The Fall 2019 Barbara & David Zalaznick Creative Writing Reading Series continues with this celebration in honor of poet, novelist, and professor Robert Morgan. Morgan and three of his former students will read from their own works:

Robert Morgan, Poet & Novelist
Robert Morgan was born on October 3, 1944 in Hendersonville, North Carolina, near the Blue Ridge Mountains. His early studies included music, science, and engineering, but writing proved to be his truest passion. His first published books were collections of poems, earthy in sensibility and grounded in the rhythms of work. Though he continues to write poetry, Morgan has devoted much of his creative energy to short stories and novels that draw on the rich history of Appalachia, including the bestseller Gap Creek (1999) and Chasing the North Star (2016). Most recently Morgan has turned to biography, on subjects ranging from Daniel Boone to Edgar Allan Poe. Since 1971 he has taught at Cornell University, where he is now the Kappa Alpha Professor of English and much loved as a writer, poet, colleague, and mentor. 

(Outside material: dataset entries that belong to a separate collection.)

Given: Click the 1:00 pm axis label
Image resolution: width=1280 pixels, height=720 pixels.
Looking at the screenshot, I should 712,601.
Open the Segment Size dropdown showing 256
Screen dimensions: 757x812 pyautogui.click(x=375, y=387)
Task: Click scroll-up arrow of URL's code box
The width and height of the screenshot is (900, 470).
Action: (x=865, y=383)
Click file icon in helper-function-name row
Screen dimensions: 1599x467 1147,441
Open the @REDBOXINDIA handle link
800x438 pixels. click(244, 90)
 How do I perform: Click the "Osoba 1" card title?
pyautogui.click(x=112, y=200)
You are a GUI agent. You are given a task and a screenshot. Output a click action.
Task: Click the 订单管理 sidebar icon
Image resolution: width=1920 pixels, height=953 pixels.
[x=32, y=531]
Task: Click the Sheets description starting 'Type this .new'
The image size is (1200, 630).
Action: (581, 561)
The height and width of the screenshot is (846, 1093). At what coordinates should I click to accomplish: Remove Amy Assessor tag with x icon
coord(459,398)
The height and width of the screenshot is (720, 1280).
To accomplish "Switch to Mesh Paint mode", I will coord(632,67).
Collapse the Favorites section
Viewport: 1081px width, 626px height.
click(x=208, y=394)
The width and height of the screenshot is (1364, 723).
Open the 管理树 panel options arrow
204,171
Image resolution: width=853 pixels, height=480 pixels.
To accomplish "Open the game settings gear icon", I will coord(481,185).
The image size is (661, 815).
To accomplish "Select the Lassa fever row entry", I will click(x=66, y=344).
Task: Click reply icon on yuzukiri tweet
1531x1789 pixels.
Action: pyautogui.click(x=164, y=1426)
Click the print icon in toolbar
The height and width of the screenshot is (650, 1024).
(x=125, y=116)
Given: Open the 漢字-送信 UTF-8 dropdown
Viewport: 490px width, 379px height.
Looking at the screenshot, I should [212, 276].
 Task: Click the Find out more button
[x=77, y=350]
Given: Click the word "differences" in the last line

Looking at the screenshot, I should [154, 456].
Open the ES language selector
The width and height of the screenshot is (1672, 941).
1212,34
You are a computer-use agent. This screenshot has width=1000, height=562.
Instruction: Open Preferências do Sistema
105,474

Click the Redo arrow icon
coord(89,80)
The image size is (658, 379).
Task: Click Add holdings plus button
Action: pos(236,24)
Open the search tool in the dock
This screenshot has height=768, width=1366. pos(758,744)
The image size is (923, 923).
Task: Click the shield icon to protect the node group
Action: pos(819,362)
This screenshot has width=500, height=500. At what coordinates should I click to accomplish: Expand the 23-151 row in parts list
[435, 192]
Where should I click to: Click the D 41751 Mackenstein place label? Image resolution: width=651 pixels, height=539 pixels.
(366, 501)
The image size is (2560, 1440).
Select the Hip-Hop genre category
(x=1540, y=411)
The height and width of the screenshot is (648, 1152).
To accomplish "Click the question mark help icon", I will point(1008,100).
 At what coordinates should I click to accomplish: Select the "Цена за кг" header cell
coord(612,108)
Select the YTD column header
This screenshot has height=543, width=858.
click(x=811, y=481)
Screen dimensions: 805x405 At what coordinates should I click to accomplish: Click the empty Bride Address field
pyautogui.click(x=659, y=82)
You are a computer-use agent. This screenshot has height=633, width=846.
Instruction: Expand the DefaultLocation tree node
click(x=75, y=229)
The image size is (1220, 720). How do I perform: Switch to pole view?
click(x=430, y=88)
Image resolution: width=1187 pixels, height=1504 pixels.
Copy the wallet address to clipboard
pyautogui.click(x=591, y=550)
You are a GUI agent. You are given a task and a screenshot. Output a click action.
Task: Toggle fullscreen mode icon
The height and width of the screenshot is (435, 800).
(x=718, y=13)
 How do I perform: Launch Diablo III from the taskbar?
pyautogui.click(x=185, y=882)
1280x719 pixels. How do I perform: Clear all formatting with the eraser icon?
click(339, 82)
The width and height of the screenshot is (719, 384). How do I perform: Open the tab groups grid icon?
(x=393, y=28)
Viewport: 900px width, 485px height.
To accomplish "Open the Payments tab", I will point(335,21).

Elizabeth Holmes MFA '87, Poet
Elizabeth Holmes is the author of three books of poetry, most recently Passing Worlds: Tahiti in the Era of Captain Cook (LSU Press, 2018). She lives in Ithaca, New York, and works as a writer at Cornell University.

Lynn Powell MFA '80, Poet & Nonfiction Writer
Lynn Powell has published three books of poetry, including Season of the Second Thought, and a nonfiction book, Framing Innocence. Her honors include an NEA Fellowship, the Brittingham and the Felix Pollak Prizes in poetry, and the Studs & Ida Terkel Award for nonfiction. She teaches at Oberlin College.

Robert Schultz MFA '76, MA '78, PhD '81, Author & Artist
Robert Schultz’s work includes three poetry collections, a novel, a nonfiction work, and an art book. He has received an NEA Award, The Virginia Quarterly Review’s Balch Prize, and Cornell’s Corson Bishop Poetry Prize. Schultz’s artwork is held by the U.S. Library of Congress, the University of Virginia, and private collectors.  

Purchase books by the authors from the Campus Store before the reading to have them signed. Look for the MorganFest display.

Reading by Desiree Cooper
Thursday, October 24, 4:30 p.m.
Rhodes-Rawlings Auditorium, G70 Klarman Hall

The Fall 2019 Barbara & David Zalaznick Creative Writing Reading Series comes to a close with a reading by Pulitzer Prize-nominated journalist & women's rights activist Desiree Cooper.

Desiree Cooper is a 2015 Kresge Artist Fellow, former attorney and Pulitzer Prize-nominated journalist. Her debut collection of flash fiction, Know the Mother, has won numerous awards including 2017 Next Generation Indie Book Award. Cooper’s fiction, poetry and essays have appeared in The Best Small Fictions 2018, Callaloo, Michigan Quarterly Review, Hypertext Review, and Best African American Fiction 2010, among other publications. In 2018, she wrote, produced and co-directed “The Choice,” a short film about reproductive rights and recipient of the 2019 Berlin Flash Film Festival’s Outstanding Achievement Award, and an Award of Merit from the Los Angeles Best Short Film Festival. Cooper was a founding board member of Cave Canem, a national residency for black poets.

For a calendar view, please visit the University's English Events Calendar.

ALL EVENTS ARE FREE and open to the public.

The color scheme for Fall 2019 Zalaznick Reading Series publicity was inspired by LIVING CORAL (Pantone’s 2019 Color of the Year), and selected to draw attention to the plight of the world’s coral reefs. Coral reefs are in grave danger of dying out completely due to human-induced stresses, and their demise affects the entire ocean ecosystem. Often referred to as the rainforests of the oceans, reefs provide habitat for a million species, including a fourth of the world’s fish. They also protect coastlines against erosion from tropical storms and act as a barrier to sea-level rise.